TASK OBJECTIVE: With both ends included, repeat exactly the lines of the entries below from the one containing "You are a GUI" down to the one containing "This screenshot has width=637, height=364.", and no others.
INFORMATION SHOWN section start
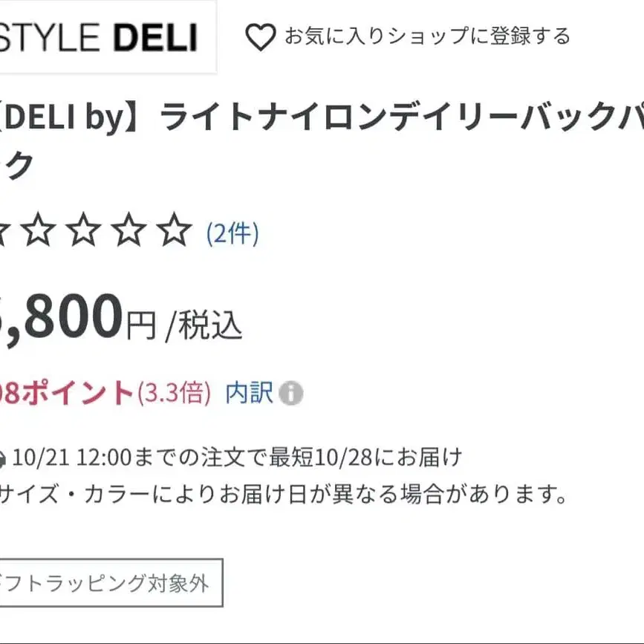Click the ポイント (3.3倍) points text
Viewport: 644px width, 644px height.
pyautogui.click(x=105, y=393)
INFORMATION SHOWN section end
INFORMATION SHOWN section start
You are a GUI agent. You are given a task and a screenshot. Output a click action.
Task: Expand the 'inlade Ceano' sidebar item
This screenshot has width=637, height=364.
INFORMATION SHOWN section end
INFORMATION SHOWN section start
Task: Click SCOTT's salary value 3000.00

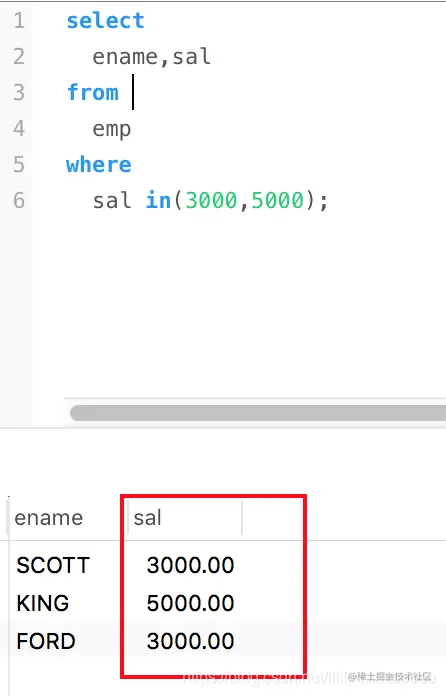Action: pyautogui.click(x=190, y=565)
INFORMATION SHOWN section end
YOUR RESPONSE:
You are a GUI agent. You are given a task and a screenshot. Output a click action.
Task: Expand the 'inlade Ceano' sidebar item
This screenshot has width=637, height=364.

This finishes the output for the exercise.